Exercise directions:
Include no pictures. Output exactly the lines from the one that contains "The height and" through the final line of the entries.

Saved data entries:
--------------------

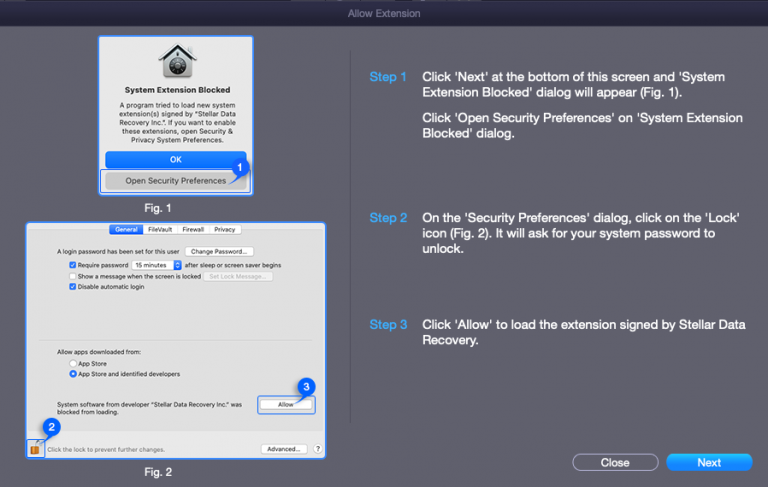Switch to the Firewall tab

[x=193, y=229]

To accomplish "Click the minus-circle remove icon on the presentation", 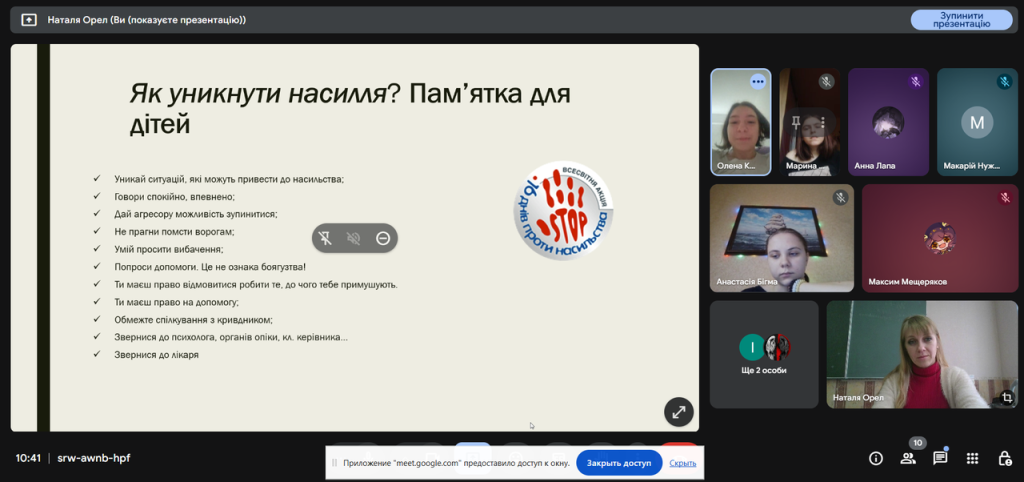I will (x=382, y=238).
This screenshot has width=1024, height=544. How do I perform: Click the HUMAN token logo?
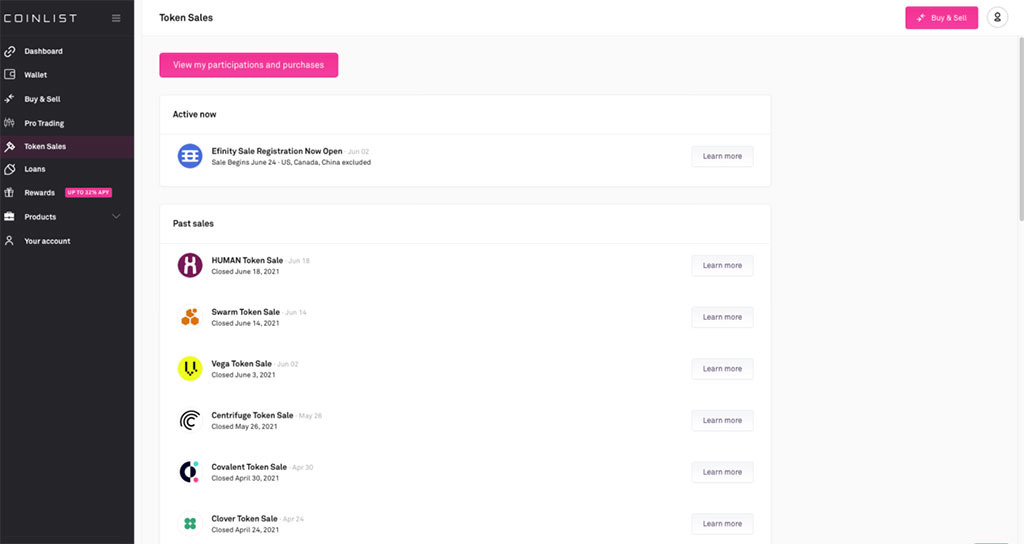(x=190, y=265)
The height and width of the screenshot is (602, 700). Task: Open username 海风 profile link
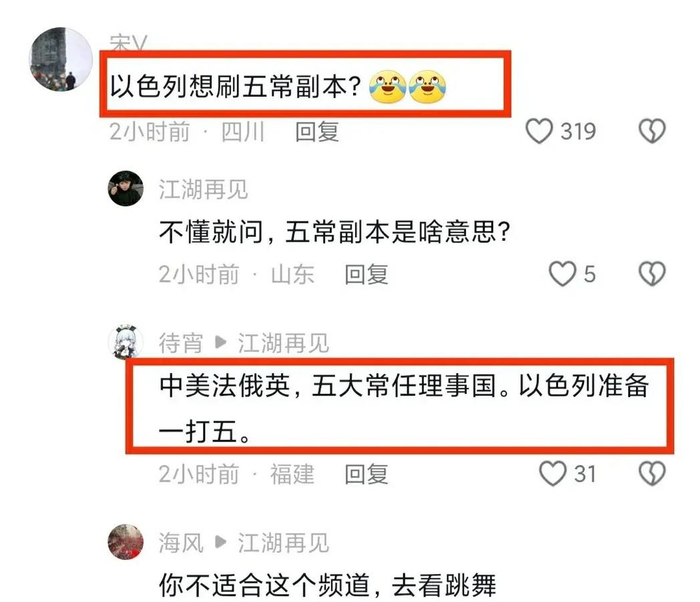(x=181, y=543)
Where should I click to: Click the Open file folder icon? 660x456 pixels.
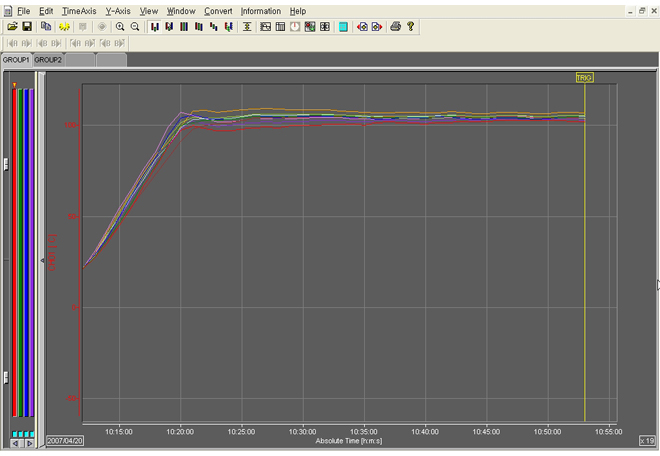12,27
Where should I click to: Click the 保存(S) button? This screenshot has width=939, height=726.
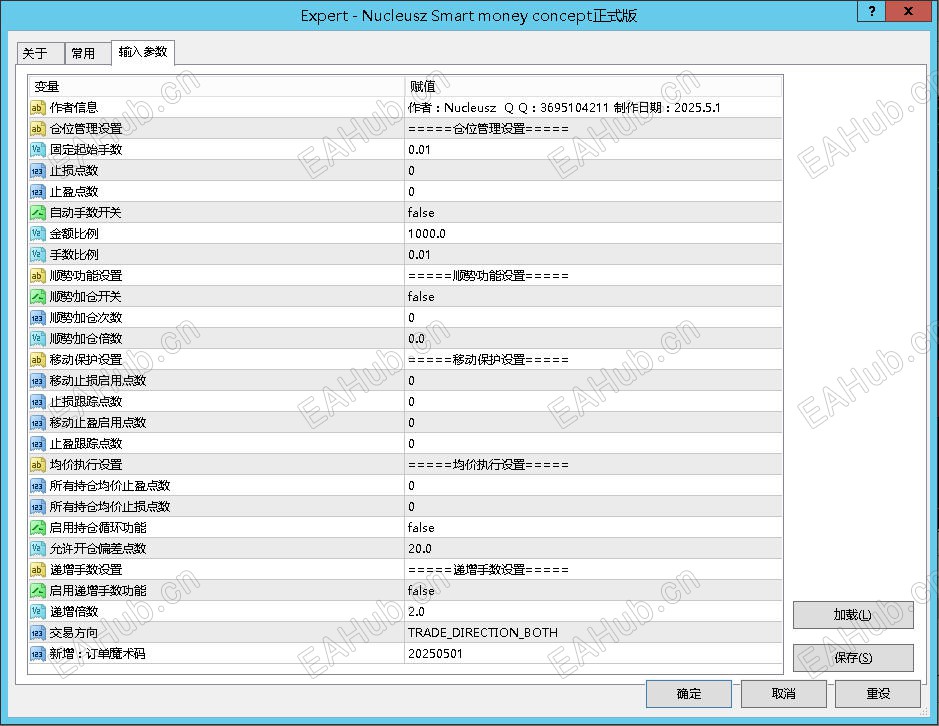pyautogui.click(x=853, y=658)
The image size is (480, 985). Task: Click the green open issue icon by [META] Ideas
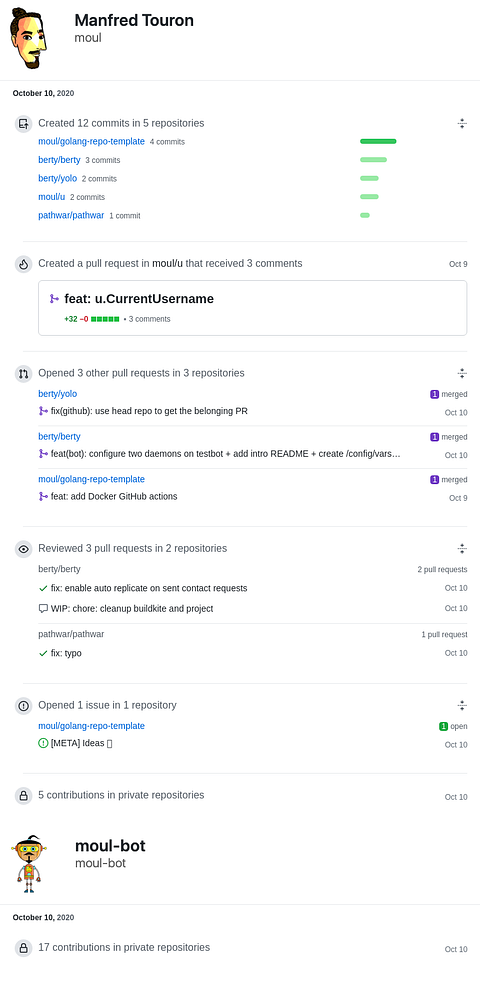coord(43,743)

--------------------

Task answer:
The height and width of the screenshot is (602, 700). Task: Open username 海风 profile link
(x=181, y=543)
Where should I click to: Click the Open file folder icon? 660x456 pixels.
12,27
Where should I click to: Click the 保存(S) button? This screenshot has width=939, height=726.
pyautogui.click(x=853, y=658)
The image size is (480, 985). Task: Click the green open issue icon by [META] Ideas
coord(43,743)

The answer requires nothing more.